Sí, es probable que, cuando ya andábamos por los cuarenta o cincuenta años de edad y comenzábamos a disfrutar del fruto de un trabajo largo e intenso, nos costara rebelarnos de verdad –no solo verbalmente– contra derivas que sabíamos o intuíamos nefastas. Quizá no fuimos coherentes en la lucha contra el cambio climático: sabíamos que estaba en marcha y sabíamos por qué, pero nos costaba aceptar los sacrificios individuales y colectivos que implicaba un nuevo rumbo. Quizá criamos a nuestros hijos en el mismo consumismo desaforado en el que nosotros habíamos caído a finales del siglo XX, consumismo incluso de cosas, como la fiesta o los viajes, muy saludables siempre que se practiquen con moderación, no compulsivamente.

Nos tragamos que la caída del Muro de Berlín era el triunfo de la libertad cuando, más bien, era el triunfo del capitalismo salvaje. Y lo hicimos porque nos resultaba más cómodo. Y solo comenzamos a reaccionar cuando este triunfo del capitalismo salvaje se hizo obsceno, cuando, tras Lehmans Brothers, llegaron los despidos y los recortes masivos, el tremendo aumento de las desigualdades, la implantación oficial de la ley de la jungla. Y, reconozcámoslo, la reacción tampoco fue tan extraordinaria. Apenas unas sentadas y unas manifestaciones.

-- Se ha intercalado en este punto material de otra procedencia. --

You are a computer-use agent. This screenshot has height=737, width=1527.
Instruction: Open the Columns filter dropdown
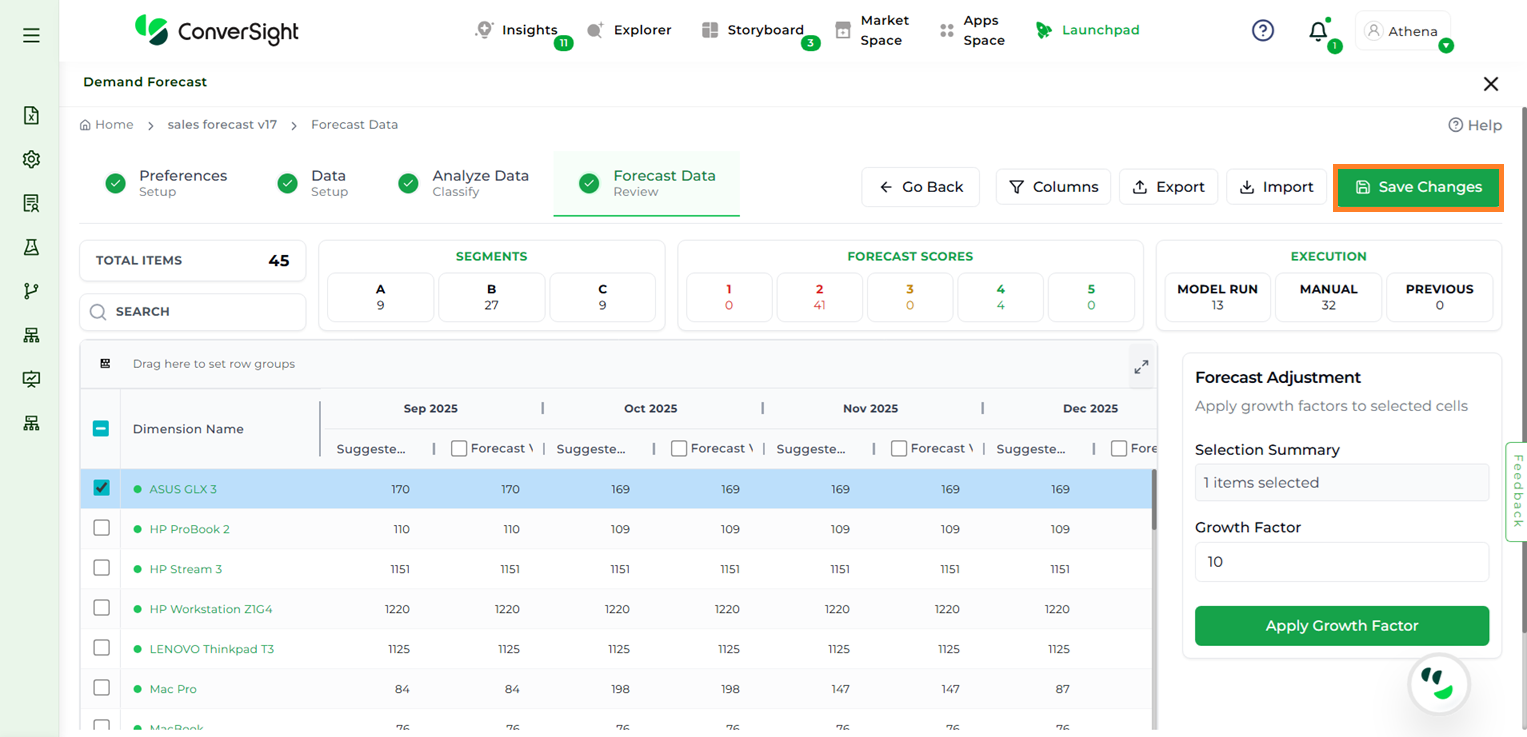click(x=1053, y=187)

A mi hija le digo ahora que ella y sus amigos, España y el mundo, se sobrepondrán a la crisis sanitaria y económica del coronavirus. No lo augura tan solo la palabrería, forzosamente optimista, de los gobernantes; lo dicen la historia y el sentido común. La humanidad no se ha quedado estancada para siempre jamás en tal guerra o cual peste. Siempre ha terminado por superarlas y pasar a otra cosa. No hay mal que cien años dure.

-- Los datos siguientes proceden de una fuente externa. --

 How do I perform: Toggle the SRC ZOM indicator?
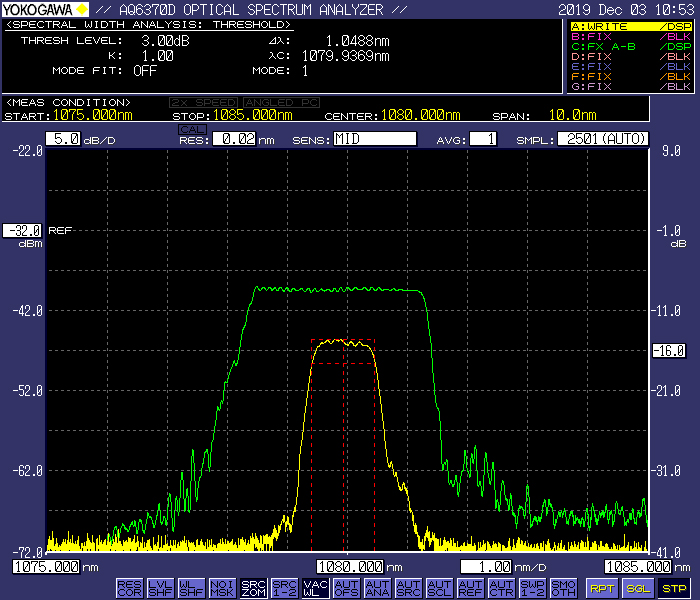tap(253, 588)
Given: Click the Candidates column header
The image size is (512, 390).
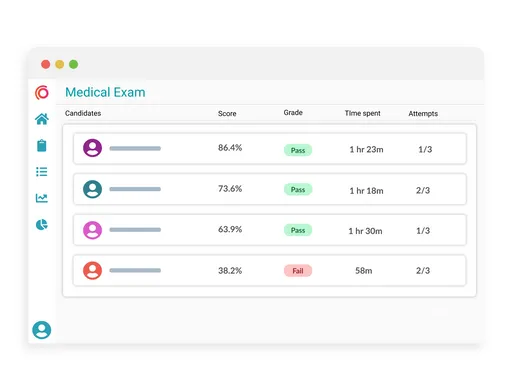Looking at the screenshot, I should click(83, 113).
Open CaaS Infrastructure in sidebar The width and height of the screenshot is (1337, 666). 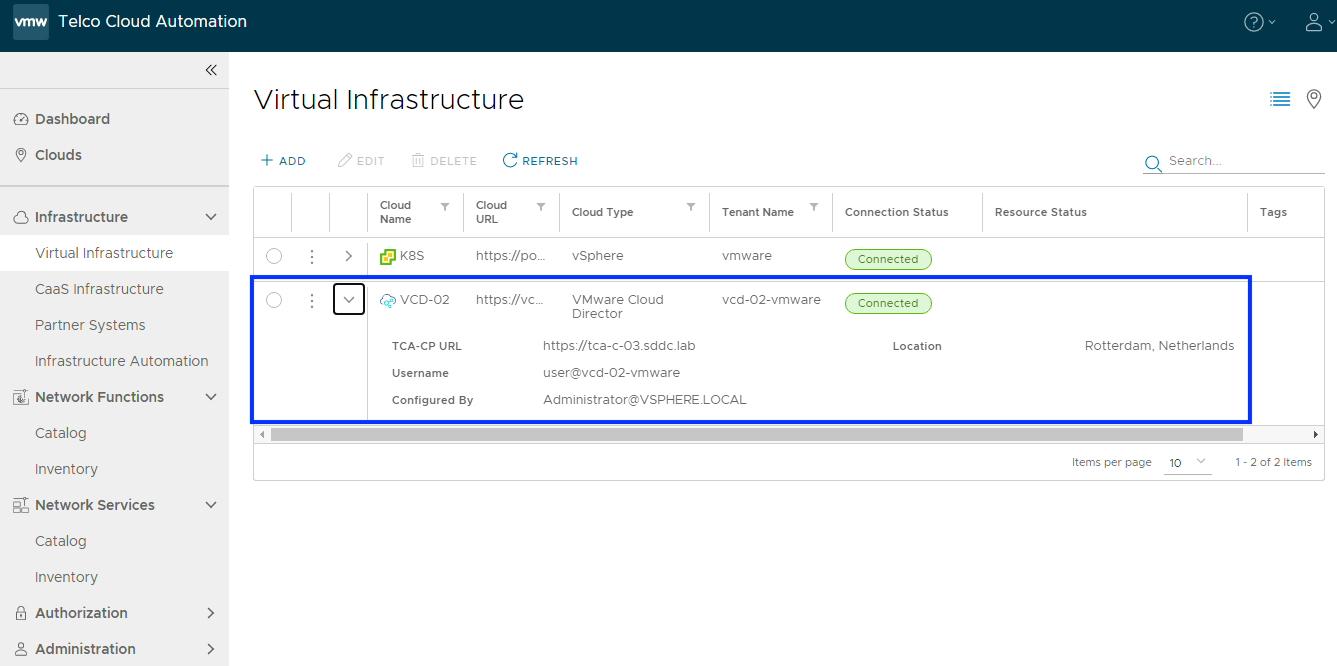[x=99, y=289]
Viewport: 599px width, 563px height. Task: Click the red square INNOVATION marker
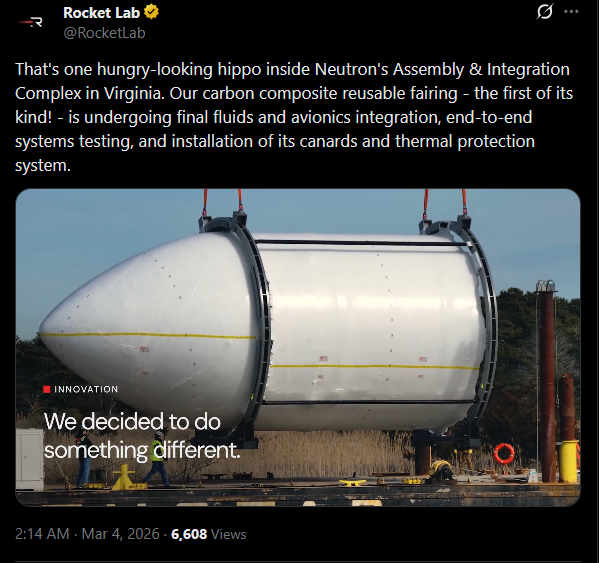click(47, 389)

Y también le digo que, cuando vuelva la normalidad, su generación no debería aceptar el regreso de la primacía del interés individual sobre el público. La superioridad del bien común es la base de la civilización. No solo en las vacas flacas, también en las vacas gordas; no solo en las cuarentenas, también en los días de vino y rosas.

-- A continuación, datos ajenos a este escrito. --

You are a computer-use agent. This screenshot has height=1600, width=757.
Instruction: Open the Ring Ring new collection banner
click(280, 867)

Una de mis dos hijas acaba de perder el empleo. Joven y muy pequeña, la empresa para la que trabajaba se ha quedado sin la menor actividad en la primera semana del confinamiento. Mi hija se lo ha tomado con serenidad, sabe que no es nada personal, que más de medio millón de trabajadores, entre ellos varios de sus amigos y amigas, ya han sido despedidos, temporal o definitivamente, en la España del coronavirus. También intuye que lo más probable es que les seguirán muchos más. La terrible recesión económica en curso solo puede paliarse con un descomunal gasto público a escala nacional, europea y mundial. Lo prometido hasta ahora es poco, muy poco.